* **The task**
Transcribe each entry shown below with no difference from the original.

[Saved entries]

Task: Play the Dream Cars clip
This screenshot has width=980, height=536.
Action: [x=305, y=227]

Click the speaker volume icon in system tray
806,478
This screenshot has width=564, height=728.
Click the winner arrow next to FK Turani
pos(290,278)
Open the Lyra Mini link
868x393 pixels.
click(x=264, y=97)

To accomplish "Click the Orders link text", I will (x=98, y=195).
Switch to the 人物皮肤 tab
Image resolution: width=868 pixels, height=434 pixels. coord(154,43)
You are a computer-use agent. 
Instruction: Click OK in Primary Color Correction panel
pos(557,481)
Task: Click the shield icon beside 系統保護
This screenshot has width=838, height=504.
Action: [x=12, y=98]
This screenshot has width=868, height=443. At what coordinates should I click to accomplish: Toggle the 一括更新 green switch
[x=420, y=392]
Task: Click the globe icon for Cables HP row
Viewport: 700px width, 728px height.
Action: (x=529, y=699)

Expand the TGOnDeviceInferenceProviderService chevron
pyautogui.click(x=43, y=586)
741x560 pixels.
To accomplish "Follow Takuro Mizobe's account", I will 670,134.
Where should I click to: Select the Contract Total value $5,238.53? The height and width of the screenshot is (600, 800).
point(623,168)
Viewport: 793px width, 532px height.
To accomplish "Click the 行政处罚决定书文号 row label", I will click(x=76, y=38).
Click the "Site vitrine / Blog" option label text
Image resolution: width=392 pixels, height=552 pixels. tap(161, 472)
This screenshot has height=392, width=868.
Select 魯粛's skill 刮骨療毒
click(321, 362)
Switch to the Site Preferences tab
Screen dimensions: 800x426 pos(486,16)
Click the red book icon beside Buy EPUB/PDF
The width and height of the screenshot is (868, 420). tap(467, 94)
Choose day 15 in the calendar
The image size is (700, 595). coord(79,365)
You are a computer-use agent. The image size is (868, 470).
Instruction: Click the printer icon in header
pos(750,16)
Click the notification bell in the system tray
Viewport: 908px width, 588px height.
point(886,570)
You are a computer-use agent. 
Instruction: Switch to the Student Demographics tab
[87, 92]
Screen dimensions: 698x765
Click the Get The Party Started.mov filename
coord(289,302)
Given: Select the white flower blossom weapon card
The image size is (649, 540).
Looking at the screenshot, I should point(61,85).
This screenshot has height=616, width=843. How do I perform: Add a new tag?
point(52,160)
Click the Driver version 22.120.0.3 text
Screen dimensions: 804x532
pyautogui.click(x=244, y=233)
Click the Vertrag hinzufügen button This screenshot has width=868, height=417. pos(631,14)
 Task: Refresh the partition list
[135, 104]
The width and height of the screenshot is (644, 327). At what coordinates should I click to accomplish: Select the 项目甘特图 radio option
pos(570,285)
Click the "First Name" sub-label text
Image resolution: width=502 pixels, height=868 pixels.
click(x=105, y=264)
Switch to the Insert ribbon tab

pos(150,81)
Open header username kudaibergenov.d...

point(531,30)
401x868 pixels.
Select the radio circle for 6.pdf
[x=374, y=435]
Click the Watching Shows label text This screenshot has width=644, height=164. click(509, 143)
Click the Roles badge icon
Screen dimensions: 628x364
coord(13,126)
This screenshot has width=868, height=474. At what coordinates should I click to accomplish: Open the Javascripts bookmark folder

* **Answer for the task**
Task: Play the Dream Cars clip
This screenshot has width=980, height=536.
Action: [x=305, y=227]

Click the speaker volume icon in system tray
806,478
This screenshot has width=564, height=728.
Click the winner arrow next to FK Turani
pos(290,278)
Open the Lyra Mini link
868x393 pixels.
click(x=264, y=97)

To accomplish "Click the Orders link text", I will (x=98, y=195).
Switch to the 人物皮肤 tab
Image resolution: width=868 pixels, height=434 pixels. coord(154,43)
You are a computer-use agent. 
Instruction: Click OK in Primary Color Correction panel
pos(557,481)
Task: Click the shield icon beside 系統保護
This screenshot has width=838, height=504.
Action: [x=12, y=98]
This screenshot has width=868, height=443. At what coordinates should I click to accomplish: Toggle the 一括更新 green switch
[x=420, y=392]
Task: Click the globe icon for Cables HP row
Viewport: 700px width, 728px height.
Action: (x=529, y=699)

Expand the TGOnDeviceInferenceProviderService chevron
pyautogui.click(x=43, y=586)
741x560 pixels.
To accomplish "Follow Takuro Mizobe's account", I will 670,134.
Where should I click to: Select the Contract Total value $5,238.53? The height and width of the screenshot is (600, 800).
point(623,168)
Viewport: 793px width, 532px height.
To accomplish "Click the 行政处罚决定书文号 row label", I will click(x=76, y=38).
Click the "Site vitrine / Blog" option label text
Image resolution: width=392 pixels, height=552 pixels. tap(161, 472)
This screenshot has height=392, width=868.
Select 魯粛's skill 刮骨療毒
click(321, 362)
Switch to the Site Preferences tab
Screen dimensions: 800x426 pos(486,16)
Click the red book icon beside Buy EPUB/PDF
The width and height of the screenshot is (868, 420). tap(467, 94)
Choose day 15 in the calendar
The image size is (700, 595). coord(79,365)
You are a computer-use agent. The image size is (868, 470).
Instruction: Click the printer icon in header
pos(750,16)
Click the notification bell in the system tray
Viewport: 908px width, 588px height.
point(886,570)
You are a computer-use agent. 
Instruction: Switch to the Student Demographics tab
[87, 92]
Screen dimensions: 698x765
Click the Get The Party Started.mov filename
coord(289,302)
Given: Select the white flower blossom weapon card
The image size is (649, 540).
Looking at the screenshot, I should point(61,85).
This screenshot has height=616, width=843. How do I perform: Add a new tag?
point(52,160)
Click the Driver version 22.120.0.3 text
Screen dimensions: 804x532
pyautogui.click(x=244, y=233)
Click the Vertrag hinzufügen button This screenshot has width=868, height=417. pos(631,14)
 Task: Refresh the partition list
[135, 104]
The width and height of the screenshot is (644, 327). At what coordinates should I click to accomplish: Select the 项目甘特图 radio option
pos(570,285)
Click the "First Name" sub-label text
Image resolution: width=502 pixels, height=868 pixels.
click(x=105, y=264)
Switch to the Insert ribbon tab

pos(150,81)
Open header username kudaibergenov.d...

point(531,30)
401x868 pixels.
Select the radio circle for 6.pdf
[x=374, y=435]
Click the Watching Shows label text This screenshot has width=644, height=164. click(509, 143)
Click the Roles badge icon
Screen dimensions: 628x364
coord(13,126)
This screenshot has width=868, height=474. At what coordinates should I click to accomplish: Open the Javascripts bookmark folder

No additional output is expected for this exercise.